# 演習課題 1:
ページ抜粋のうち「リン酸基を有する化合物として」から「二ナトリウムがより好ましい。」までを、一字も変えずにすべて書き写してください。
# 演習課題 2:
ページ抜粋にある次の一文を英語に訳してください：「化合物Aの水溶液のpHは、リン酸基を有する化合物のうち、酸性を示すものに無機アルカリまたは有機アルカリを添加すること等により調整してもよい。」

:: ページ抜粋

リン酸基を有する化合物としては、リン酸、リン酸のリチウム塩、リン酸のナトリウム塩、リン酸のカリウム塩、リン酸のアンモニウム塩などが挙げられるが、特に限定されない。リン酸のリチウム塩としては、リン酸二水素リチウム、リン酸水素二リチウム、リン酸三リチウム、ピロリン酸リチウム、またはポリリン酸リチウムなどが挙げられる。リン酸のナトリウム塩としてはリン酸二水素ナトリウム、リン酸水素二ナトリウム、リン酸三ナトリウム、ピロリン酸ナトリウム、またはポリリン酸ナトリウムなどが挙げられる。リン酸のカリウム塩としてはリン酸二水素カリウム、リン酸水素二カリウム、リン酸三カリウム、ピロリン酸カリウム、またはポリリン酸カリウムなどが挙げられる。リン酸のアンモニウム塩としては、リン酸二水素アンモニウム、リン酸水素二アンモニウム、リン酸三アンモニウム、ピロリン酸アンモニウム、ポリリン酸アンモニウムなどが挙げられる。
【0054】
これらのうち、リン酸基導入の効率が高く、後述する解繊工程で解繊効率がより向上しやすく、低コストであり、かつ工業的に適用しやすい観点から、リン酸、リン酸のナトリウム塩、またはリン酸のカリウム塩、リン酸のアンモニウム塩が好ましい。リン酸二水素ナトリウム、またはリン酸水素二ナトリウムがより好ましい。
【0055】
また、反応の均一性が高まり、かつリン酸基導入の効率が高くなることから化合物Aは水溶液として用いることが好ましい。化合物Aの水溶液のpHは特に限定されないが、リン酸基導入の効率が高くなることから7以下であることが好ましく、パルプ繊維の加水分解を抑える観点からpH3〜7がさらに好ましい。化合物Aの水溶液のpHは例えば、リン酸基を有する化合物のうち、酸性を示すものとアルカリ性を示すものを併用し、その量比を変えて調整してもよい。化合物Aの水溶液のpHは、リン酸基を有する化合物のうち、酸性を示すものに無機アルカリまたは有機アルカリを添加すること等により調整してもよい。

::::
:: 抜粋データ

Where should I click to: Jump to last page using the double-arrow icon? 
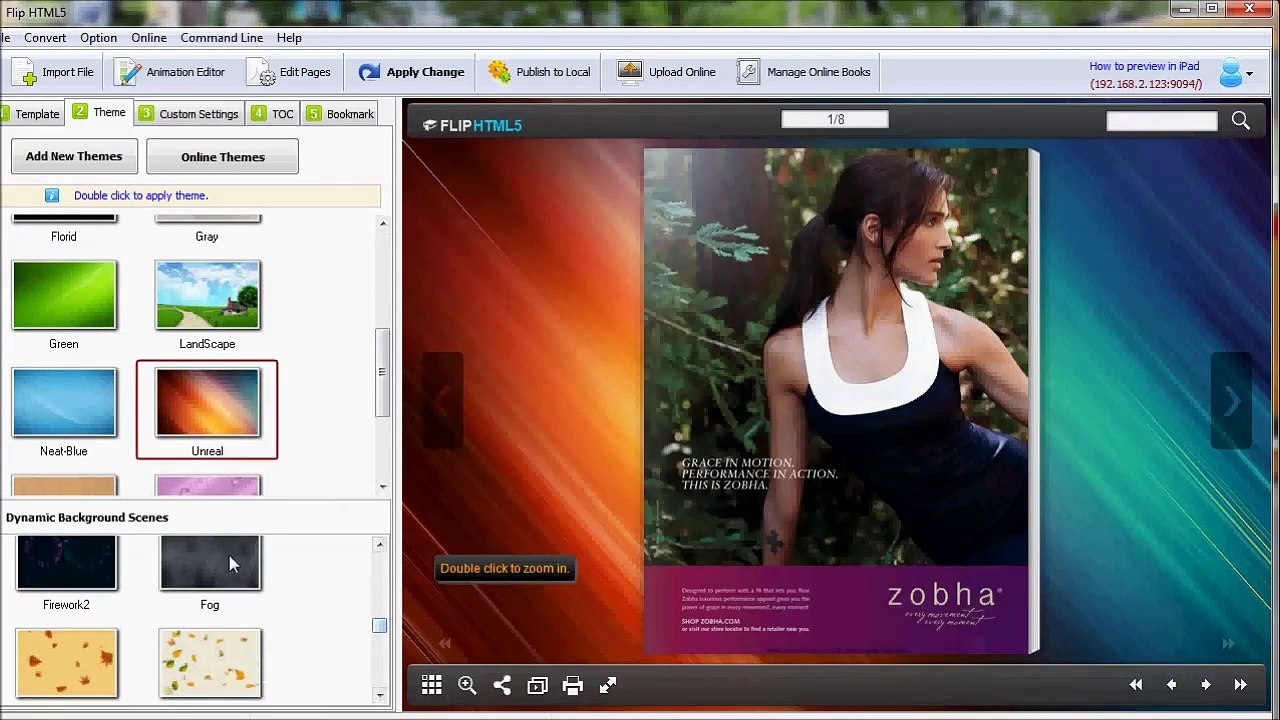click(1240, 685)
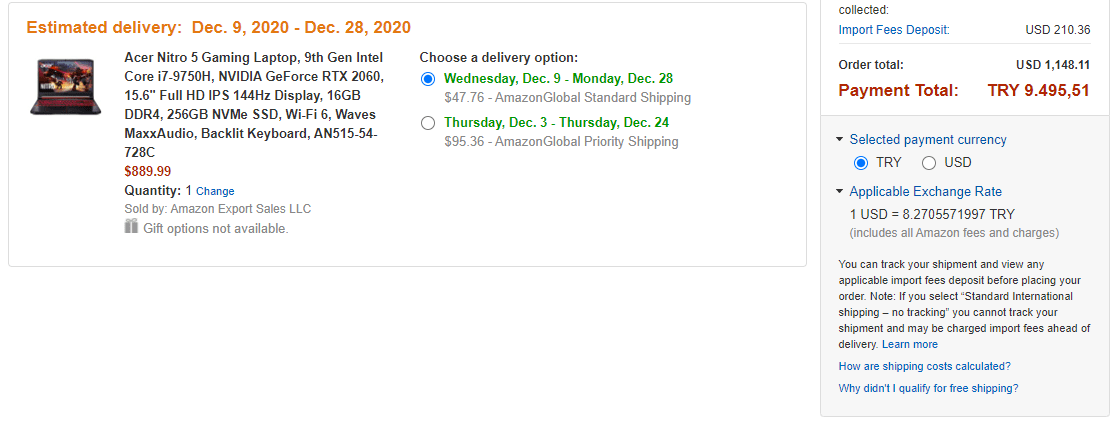Open the Import Fees Deposit link

pos(893,30)
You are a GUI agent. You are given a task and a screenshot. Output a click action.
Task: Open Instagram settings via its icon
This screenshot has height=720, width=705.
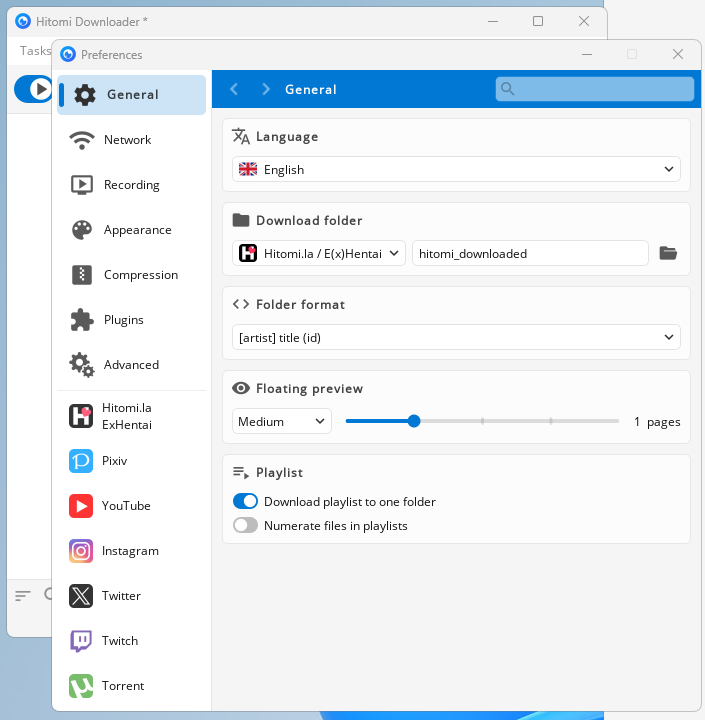81,551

::::

# 最終解答 1:
リン酸基を有する化合物としては、リン酸、リン酸のリチウム塩、リン酸のナトリウム塩、リン酸のカリウム塩、リン酸のアンモニウム塩などが挙げられるが、特に限定されない。リン酸のリチウム塩としては、リン酸二水素リチウム、リン酸水素二リチウム、リン酸三リチウム、ピロリン酸リチウム、またはポリリン酸リチウムなどが挙げられる。リン酸のナトリウム塩としてはリン酸二水素ナトリウム、リン酸水素二ナトリウム、リン酸三ナトリウム、ピロリン酸ナトリウム、またはポリリン酸ナトリウムなどが挙げられる。リン酸のカリウム塩としてはリン酸二水素カリウム、リン酸水素二カリウム、リン酸三カリウム、ピロリン酸カリウム、またはポリリン酸カリウムなどが挙げられる。リン酸のアンモニウム塩としては、リン酸二水素アンモニウム、リン酸水素二アンモニウム、リン酸三アンモニウム、ピロリン酸アンモニウム、ポリリン酸アンモニウムなどが挙げられる。
【0054】
これらのうち、リン酸基導入の効率が高く、後述する解繊工程で解繊効率がより向上しやすく、低コストであり、かつ工業的に適用しやすい観点から、リン酸、リン酸のナトリウム塩、またはリン酸のカリウム塩、リン酸のアンモニウム塩が好ましい。リン酸二水素ナトリウム、またはリン酸水素二ナトリウムがより好ましい。

# 最終解答 2:
The pH of the aqueous solution of compound A may be adjusted by, for example, adding an inorganic alkali or an organic alkali to one of the phosphate-group-containing compounds that exhibits acidity.